Thousands of compromised WordPress, Joomla and SquareSpace-based sites are actively pushing malware disguised as Firefox, Chrome and Flash Player updates to visitors.
Keeping the effort on the down-low
The malware peddlers are using a variety of techniques to keep their efforts less conspicuous:
- They obfuscate the malicious scripts and links to the malware in order to make static analysis very difficult and to hide some crucial fingerprinting that is designed to evade virtual machines and sandboxes.
- The delivered malware – Chtonic banking malware or the NetSupport Remote Access Tool – is digitally signed and uses various evasion techniques to defeat sandboxes.
- The malicious scripts redirect visitors to template download pages depending on the system and browser they use, and they do it only once per IP address to minimize the possibility of regular visitors getting suspicious.
- The decoy pages are hosted on compromised hosts via sub-domains using URIs with very short life spans.
“This campaign relies on a delivery mechanism that leverages social engineering and abuses a legitimate file hosting service.
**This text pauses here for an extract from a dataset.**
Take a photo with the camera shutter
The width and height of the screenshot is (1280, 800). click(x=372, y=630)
The ‘bait’ file consists of a script rather than a malicious executable, giving the attackers the flexibility to develop interesting obfuscation and fingerprinting techniques,” malware analyst Jérôme Segura explained.
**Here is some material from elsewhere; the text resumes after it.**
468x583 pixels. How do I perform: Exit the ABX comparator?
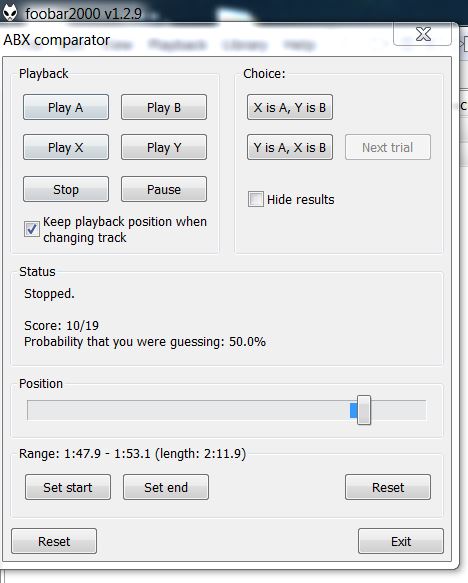point(401,541)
“Compromised websites were abused to not only redirect users but also to host the fake updates scheme, making their owners unwitting participants in a malware campaign.”
How widespread is the campaign?
According to Malwarebytes’ estimates, thousands or WordPress and Joomla sites and a little over 900 SquareSpace sites have been injected with the malicious scripts.
“This campaign affects multiple Content Management Systems (CMS) in somewhat similar ways,” malware analyst Jérôme Segura noted.
“Several of the websites we checked were outdated and therefore vulnerable to malicious code injection. It is possible that attackers used the same techniques to build their inventory of compromised sites but we do not have enough information to confirm this theory.”
Website owners and administrators that use those CMSes woud do well to check whether their sites have been compromised and to clean them if they have, then update the CMS and any plugins they use to their latest versions – and keep them regularly updated. Also, they should review their authentication procedure and do what they can to make it more resilient to compromise (e.g., not use passwords that are easy to guess or brute-force).
Internet users should generally avoid downloading and installing software updates that they did not request themselves.